Saint John never meant love to just a sentiment or emotion. The expression of love is always moral and is shown or revealed in obedience. We know all too well about those who talk and claim their love in words but who, at the same time, bring pain and heartbreak to those whom they claim to love. There are children and young people who say that they love their parents, and who yet cause them grief and anxiety. There are husbands who say they love their wives and wives who say they love their husbands, and who yet, by their behavior and inconsiderateness, their irritability, and their thoughtless unkindnesses bring pain, the one to the other.
To Jesus real love is not an easy thing. It is shown only in true obedience. But Jesus does not leave us to struggle alone with the Christian commandment to love God and Love one another. He would send us another Helper, the paraclete, the Holy Spirit. So what Jesus is saying is: "I am setting you a hard task, a tough assignment and I am sending you out on a very difficult engagement. But I am going to send you someone, the "parakletos", the Spirit of my love who will guide you as to what to do and enable you to do it."

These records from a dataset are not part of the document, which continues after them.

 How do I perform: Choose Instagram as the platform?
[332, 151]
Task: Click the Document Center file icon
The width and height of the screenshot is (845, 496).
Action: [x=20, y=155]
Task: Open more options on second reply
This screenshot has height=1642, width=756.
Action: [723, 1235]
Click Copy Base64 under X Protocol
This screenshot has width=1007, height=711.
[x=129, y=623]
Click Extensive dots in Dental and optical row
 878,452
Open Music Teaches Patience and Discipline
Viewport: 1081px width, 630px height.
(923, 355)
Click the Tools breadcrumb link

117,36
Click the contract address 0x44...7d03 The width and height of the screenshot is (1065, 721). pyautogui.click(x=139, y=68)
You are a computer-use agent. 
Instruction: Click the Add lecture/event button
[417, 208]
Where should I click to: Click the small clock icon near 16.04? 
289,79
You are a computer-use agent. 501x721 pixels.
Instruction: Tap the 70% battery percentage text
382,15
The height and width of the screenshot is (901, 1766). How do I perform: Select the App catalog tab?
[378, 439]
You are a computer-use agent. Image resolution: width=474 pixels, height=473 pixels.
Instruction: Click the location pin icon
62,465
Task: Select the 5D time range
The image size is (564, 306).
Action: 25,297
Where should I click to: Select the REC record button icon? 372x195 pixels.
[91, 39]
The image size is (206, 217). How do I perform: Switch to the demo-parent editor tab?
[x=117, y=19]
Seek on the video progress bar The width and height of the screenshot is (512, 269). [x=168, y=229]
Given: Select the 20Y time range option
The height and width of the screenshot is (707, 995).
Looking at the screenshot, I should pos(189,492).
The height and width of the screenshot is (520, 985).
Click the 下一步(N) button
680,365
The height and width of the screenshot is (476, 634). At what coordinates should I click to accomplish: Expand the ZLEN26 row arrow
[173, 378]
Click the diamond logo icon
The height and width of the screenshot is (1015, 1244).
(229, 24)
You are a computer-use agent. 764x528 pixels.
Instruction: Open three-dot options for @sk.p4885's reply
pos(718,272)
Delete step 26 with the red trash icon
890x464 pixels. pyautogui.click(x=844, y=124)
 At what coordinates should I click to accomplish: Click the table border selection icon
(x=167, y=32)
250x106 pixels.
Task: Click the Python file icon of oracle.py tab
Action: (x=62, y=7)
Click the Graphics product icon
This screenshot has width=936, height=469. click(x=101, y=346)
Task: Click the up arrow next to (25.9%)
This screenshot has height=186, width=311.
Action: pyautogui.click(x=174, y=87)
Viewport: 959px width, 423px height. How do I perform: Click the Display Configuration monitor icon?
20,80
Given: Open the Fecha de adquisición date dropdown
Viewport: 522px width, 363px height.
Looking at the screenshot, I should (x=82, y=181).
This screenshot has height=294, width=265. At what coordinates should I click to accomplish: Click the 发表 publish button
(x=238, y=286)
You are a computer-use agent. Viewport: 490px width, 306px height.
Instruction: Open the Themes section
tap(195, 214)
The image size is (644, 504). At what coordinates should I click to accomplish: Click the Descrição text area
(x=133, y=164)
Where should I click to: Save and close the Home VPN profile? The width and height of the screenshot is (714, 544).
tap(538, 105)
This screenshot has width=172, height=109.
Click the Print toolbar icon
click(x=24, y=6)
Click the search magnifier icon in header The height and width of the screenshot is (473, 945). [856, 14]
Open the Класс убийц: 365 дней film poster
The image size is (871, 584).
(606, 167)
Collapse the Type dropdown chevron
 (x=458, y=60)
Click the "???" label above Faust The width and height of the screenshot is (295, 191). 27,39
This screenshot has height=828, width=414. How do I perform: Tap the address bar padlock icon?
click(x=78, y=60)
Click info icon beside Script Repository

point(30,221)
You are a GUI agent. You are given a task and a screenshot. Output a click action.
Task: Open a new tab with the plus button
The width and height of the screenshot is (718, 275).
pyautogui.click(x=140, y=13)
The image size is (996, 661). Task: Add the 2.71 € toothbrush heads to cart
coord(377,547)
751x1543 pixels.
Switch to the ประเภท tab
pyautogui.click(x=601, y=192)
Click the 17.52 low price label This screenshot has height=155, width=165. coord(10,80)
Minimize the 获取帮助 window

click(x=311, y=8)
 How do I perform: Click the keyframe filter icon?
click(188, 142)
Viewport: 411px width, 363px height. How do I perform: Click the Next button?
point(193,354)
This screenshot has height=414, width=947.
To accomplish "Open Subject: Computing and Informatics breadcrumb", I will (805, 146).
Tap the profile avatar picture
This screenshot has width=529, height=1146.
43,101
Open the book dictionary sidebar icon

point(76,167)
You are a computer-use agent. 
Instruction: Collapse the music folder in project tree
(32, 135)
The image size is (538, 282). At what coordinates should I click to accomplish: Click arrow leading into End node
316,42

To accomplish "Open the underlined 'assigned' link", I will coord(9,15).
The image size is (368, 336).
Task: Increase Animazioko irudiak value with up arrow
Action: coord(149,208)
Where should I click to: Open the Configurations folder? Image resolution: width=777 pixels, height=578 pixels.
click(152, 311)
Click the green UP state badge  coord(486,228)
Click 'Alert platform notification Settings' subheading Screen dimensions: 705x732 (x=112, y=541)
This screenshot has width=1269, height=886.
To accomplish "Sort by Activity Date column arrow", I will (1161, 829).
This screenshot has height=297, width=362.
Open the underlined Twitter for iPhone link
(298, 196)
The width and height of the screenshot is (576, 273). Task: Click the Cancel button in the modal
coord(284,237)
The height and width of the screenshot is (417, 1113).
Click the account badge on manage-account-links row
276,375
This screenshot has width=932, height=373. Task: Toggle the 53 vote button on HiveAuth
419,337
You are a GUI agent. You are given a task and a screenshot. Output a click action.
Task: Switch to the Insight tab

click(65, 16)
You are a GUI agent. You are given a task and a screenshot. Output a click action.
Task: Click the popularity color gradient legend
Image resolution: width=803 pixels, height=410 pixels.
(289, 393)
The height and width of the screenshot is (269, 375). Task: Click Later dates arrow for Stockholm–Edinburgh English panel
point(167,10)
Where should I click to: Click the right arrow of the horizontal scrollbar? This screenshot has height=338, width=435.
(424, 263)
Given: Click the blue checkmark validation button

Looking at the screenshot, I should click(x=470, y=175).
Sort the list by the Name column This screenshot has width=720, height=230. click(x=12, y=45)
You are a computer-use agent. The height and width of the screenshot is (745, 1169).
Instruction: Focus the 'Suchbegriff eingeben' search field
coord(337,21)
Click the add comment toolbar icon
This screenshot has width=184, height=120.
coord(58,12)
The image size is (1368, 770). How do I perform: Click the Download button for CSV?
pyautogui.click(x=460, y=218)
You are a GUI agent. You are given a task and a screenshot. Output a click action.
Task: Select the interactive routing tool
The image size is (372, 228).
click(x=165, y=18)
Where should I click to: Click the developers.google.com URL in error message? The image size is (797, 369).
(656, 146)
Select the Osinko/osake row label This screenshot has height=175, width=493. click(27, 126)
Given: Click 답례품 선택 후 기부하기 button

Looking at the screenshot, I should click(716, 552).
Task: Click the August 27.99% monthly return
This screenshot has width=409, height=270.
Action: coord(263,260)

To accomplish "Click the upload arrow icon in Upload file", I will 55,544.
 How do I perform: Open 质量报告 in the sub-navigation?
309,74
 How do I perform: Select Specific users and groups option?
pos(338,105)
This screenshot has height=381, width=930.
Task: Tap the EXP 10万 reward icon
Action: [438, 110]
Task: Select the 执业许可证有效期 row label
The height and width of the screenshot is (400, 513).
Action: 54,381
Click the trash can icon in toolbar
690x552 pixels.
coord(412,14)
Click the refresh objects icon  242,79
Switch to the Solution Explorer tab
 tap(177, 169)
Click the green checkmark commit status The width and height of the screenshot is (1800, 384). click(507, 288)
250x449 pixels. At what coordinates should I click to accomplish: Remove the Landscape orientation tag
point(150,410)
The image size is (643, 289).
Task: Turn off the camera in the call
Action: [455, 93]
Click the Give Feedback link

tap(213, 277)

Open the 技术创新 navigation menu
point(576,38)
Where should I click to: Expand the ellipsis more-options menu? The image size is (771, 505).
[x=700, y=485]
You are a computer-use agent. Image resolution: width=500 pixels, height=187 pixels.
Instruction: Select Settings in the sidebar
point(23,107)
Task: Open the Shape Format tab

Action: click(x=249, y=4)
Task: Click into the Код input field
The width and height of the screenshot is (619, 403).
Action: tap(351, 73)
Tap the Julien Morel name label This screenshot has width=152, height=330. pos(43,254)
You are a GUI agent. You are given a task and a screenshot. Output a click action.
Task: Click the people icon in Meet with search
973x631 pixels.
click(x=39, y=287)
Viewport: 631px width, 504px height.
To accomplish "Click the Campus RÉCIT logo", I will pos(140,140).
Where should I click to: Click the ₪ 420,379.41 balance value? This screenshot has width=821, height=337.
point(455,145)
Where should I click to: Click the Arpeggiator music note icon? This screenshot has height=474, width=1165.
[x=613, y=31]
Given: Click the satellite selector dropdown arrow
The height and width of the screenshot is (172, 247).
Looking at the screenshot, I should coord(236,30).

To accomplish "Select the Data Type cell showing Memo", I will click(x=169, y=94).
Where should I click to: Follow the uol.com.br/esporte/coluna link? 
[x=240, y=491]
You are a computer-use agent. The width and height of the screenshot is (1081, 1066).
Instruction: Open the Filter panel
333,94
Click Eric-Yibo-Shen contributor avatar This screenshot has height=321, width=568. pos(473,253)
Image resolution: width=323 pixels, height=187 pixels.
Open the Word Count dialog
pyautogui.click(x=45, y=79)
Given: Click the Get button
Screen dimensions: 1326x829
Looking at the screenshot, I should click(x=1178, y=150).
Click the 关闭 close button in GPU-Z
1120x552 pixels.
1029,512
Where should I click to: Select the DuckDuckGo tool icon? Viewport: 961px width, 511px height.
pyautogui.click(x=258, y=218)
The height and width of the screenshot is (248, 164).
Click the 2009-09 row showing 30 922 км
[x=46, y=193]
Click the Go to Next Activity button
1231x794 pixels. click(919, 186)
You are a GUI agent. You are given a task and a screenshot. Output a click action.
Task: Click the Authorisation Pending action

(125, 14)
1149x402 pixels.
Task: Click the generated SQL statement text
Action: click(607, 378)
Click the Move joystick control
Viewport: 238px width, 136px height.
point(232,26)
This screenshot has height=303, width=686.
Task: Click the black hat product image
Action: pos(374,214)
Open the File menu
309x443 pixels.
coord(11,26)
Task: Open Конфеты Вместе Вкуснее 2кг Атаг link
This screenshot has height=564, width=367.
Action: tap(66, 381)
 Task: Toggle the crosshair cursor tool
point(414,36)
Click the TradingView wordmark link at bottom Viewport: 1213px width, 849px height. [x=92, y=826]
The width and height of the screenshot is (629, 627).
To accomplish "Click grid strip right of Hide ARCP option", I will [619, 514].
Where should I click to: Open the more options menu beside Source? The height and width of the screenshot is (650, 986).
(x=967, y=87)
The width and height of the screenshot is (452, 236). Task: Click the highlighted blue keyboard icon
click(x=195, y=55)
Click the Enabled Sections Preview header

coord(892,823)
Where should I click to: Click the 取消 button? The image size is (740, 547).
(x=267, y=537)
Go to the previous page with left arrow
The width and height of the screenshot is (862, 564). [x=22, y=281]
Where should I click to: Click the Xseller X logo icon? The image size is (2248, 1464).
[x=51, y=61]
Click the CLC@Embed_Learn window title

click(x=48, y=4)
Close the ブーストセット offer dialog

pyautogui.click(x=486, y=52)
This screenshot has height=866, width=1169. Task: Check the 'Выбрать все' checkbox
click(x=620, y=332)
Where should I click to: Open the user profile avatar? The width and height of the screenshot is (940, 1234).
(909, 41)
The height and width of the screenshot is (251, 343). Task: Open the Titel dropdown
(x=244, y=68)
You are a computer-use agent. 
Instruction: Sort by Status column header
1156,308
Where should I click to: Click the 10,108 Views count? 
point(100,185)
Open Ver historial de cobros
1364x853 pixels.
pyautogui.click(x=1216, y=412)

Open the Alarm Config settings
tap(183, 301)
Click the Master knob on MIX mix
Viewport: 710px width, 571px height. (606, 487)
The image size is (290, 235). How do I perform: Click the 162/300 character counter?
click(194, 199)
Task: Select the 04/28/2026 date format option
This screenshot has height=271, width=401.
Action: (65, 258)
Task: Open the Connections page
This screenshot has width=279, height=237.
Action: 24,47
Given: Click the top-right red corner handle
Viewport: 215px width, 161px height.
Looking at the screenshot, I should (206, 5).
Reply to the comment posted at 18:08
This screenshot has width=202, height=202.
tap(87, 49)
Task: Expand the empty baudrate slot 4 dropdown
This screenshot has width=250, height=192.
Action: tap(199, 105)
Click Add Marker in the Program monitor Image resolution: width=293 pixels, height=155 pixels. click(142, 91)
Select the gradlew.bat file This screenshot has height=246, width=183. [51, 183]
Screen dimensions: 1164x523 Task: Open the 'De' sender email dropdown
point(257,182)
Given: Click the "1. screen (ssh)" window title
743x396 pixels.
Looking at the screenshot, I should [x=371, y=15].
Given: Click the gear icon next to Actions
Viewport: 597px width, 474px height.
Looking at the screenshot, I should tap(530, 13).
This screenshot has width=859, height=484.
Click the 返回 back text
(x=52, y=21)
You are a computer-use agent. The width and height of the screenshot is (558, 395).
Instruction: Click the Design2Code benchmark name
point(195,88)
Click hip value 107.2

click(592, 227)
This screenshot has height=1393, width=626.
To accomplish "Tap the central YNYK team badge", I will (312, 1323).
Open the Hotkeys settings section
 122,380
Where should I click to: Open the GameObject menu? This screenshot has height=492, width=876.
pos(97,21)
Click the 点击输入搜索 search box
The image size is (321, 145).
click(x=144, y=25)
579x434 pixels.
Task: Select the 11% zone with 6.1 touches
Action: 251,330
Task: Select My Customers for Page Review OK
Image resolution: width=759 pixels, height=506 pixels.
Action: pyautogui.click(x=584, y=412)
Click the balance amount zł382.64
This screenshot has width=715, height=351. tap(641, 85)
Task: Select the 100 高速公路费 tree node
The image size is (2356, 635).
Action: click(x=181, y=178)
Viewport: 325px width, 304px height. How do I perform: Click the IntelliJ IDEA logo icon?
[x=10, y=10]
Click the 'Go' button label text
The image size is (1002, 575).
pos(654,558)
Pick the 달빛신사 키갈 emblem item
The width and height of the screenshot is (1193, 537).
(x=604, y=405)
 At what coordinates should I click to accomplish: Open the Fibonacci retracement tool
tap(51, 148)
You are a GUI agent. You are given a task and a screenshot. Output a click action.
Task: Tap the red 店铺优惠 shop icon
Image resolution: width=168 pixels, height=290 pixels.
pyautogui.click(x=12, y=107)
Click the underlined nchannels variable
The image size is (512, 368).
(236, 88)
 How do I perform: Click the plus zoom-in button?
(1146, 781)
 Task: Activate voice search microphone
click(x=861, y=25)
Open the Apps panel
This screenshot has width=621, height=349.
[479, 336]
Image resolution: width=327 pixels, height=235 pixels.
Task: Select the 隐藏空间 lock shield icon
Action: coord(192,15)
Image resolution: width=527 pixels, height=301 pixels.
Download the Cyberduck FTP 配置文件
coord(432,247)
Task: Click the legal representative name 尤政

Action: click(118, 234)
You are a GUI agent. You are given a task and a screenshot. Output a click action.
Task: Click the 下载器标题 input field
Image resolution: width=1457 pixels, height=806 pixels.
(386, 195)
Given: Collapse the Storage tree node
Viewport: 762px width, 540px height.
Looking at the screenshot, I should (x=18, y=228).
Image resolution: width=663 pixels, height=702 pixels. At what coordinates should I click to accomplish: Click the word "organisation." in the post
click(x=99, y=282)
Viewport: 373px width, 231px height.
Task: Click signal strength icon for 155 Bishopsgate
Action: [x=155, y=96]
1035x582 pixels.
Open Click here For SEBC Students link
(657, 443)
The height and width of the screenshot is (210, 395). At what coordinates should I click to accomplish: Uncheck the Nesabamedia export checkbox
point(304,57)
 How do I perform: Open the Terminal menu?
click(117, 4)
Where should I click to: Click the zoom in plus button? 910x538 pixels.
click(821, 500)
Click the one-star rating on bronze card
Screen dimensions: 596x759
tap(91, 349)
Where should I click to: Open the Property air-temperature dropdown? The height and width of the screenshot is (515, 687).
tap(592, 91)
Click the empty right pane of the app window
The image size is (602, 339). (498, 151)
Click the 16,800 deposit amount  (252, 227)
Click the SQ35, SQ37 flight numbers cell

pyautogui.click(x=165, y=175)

We cannot receive the Holy Spirit unless we want to receive the Spirit of God and we cannot receive the Holy Spirit unless we wait in expectation and in prayer for Him to come to us. The Holy Spirit gate-crashes no man's heart; He waits to be received. So when we think of the wonderful things which the Holy Spirit can do, surely we will set apart some time amidst the bustle and the rush of life to wait for his coming. “If any man loves me, he will keep my word; and the Father will love him, and We will come to him, and We will make our abode with him. He who does not love Me does not keep my words. And the Word which you hear is not mine, but it belongs to the Father who sent Me.”